Copy every record below exactly, line for line, but leave out the pictures.

-- Begin Provided records --

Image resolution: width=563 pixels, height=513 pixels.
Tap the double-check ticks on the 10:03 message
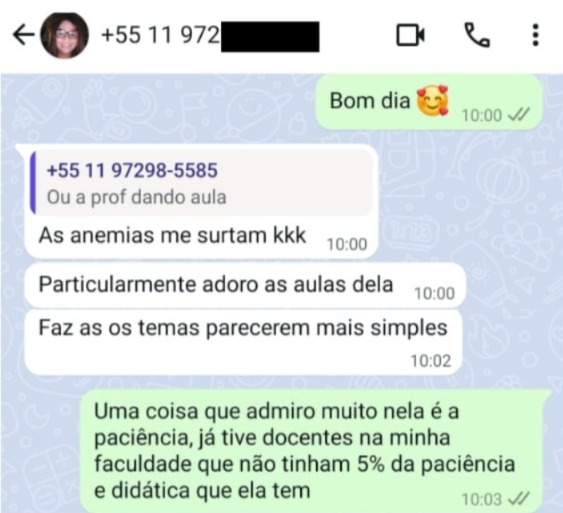[519, 499]
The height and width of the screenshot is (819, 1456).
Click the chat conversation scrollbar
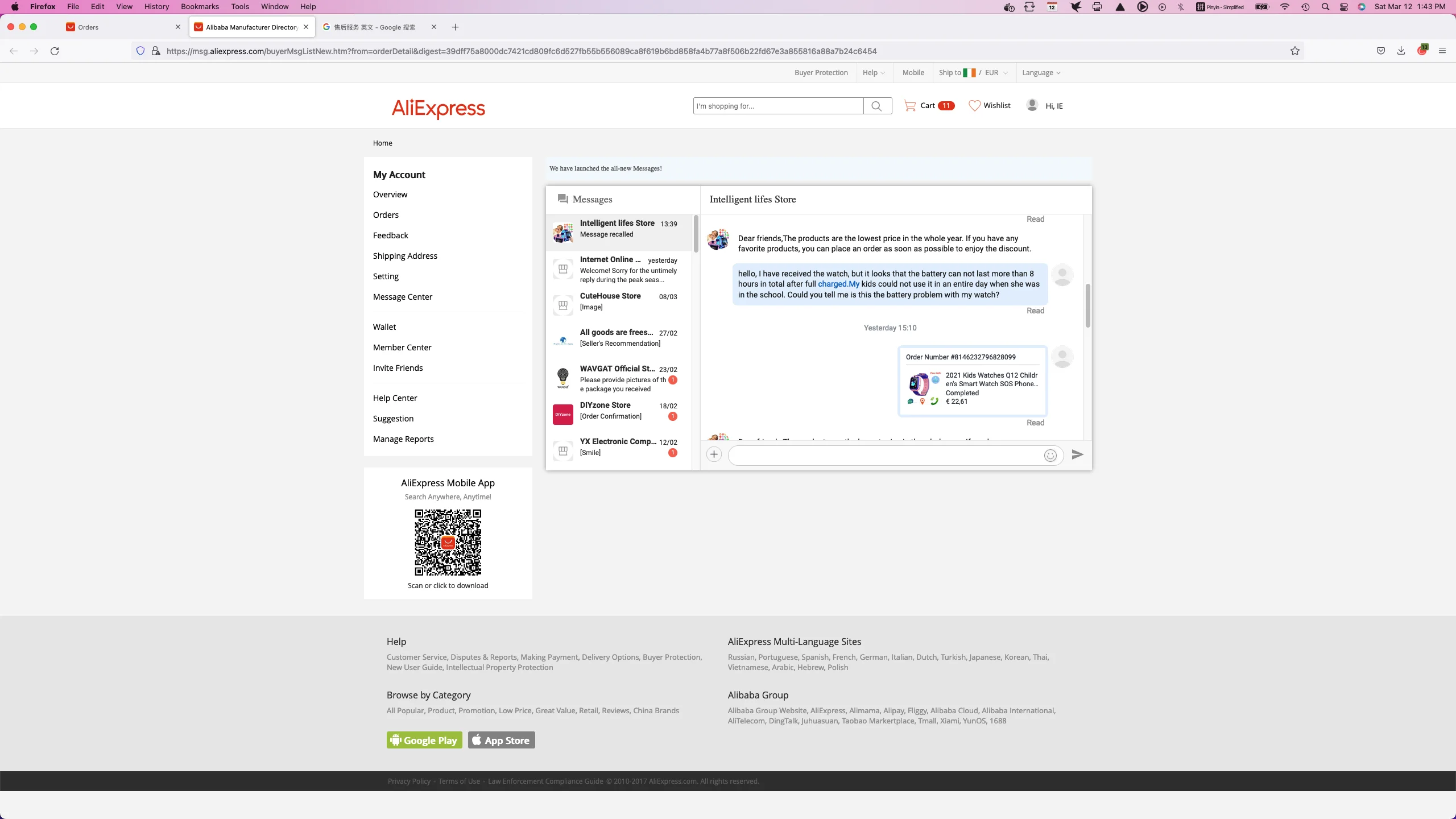pos(1087,305)
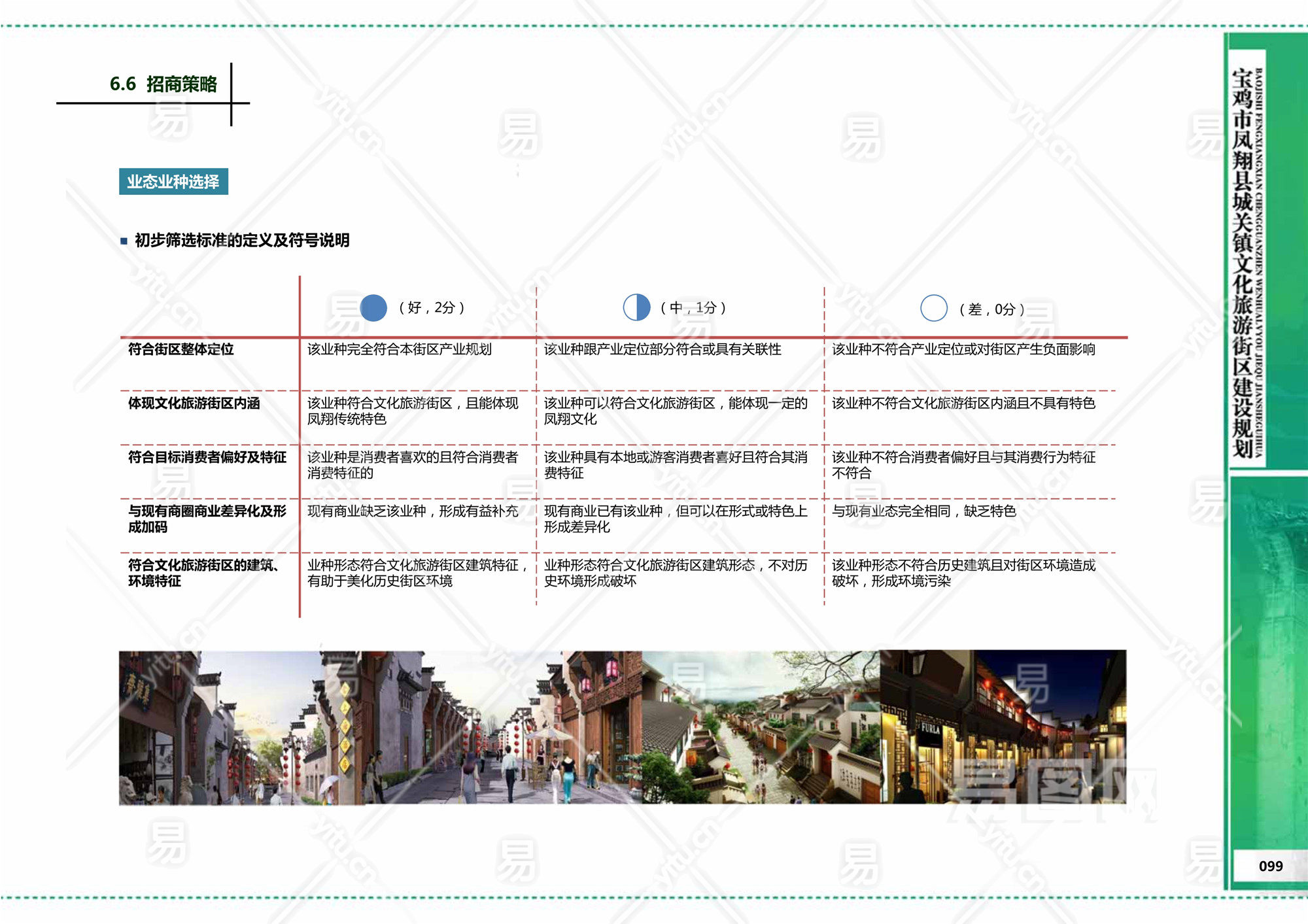The height and width of the screenshot is (924, 1308).
Task: Click the solid blue 'good, 2 points' circle
Action: point(373,307)
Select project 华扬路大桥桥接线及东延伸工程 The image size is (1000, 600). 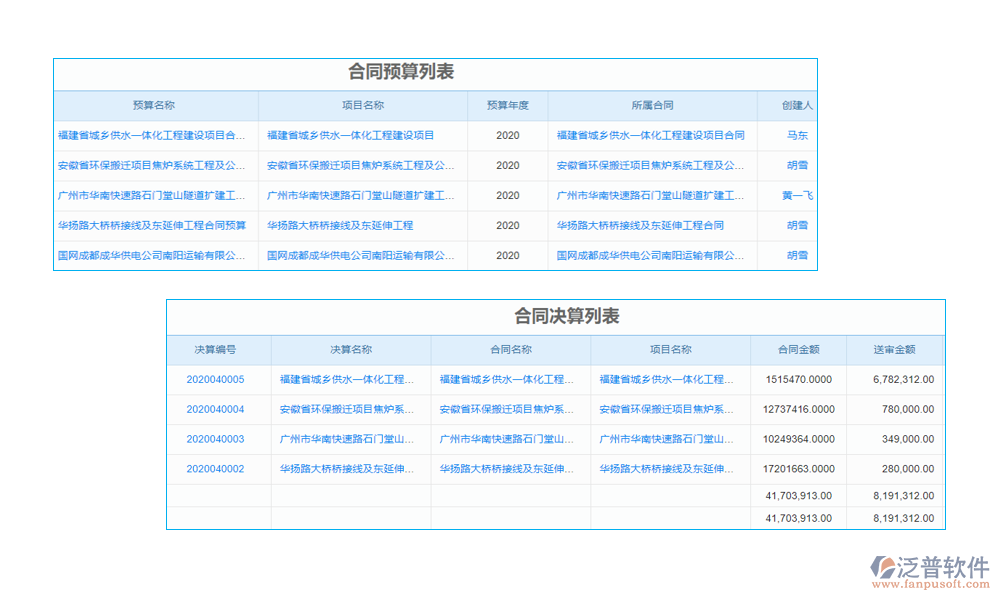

-- End Provided records --

# [Answer to this exercise]
Image resolution: width=563 pixels, height=513 pixels.
Tap the double-check ticks on the 10:03 message
[519, 499]
The height and width of the screenshot is (819, 1456).
Click the chat conversation scrollbar
pos(1087,305)
The height and width of the screenshot is (924, 1308).
Task: Click the solid blue 'good, 2 points' circle
Action: point(373,307)
Select project 华扬路大桥桥接线及东延伸工程 The image size is (1000, 600). 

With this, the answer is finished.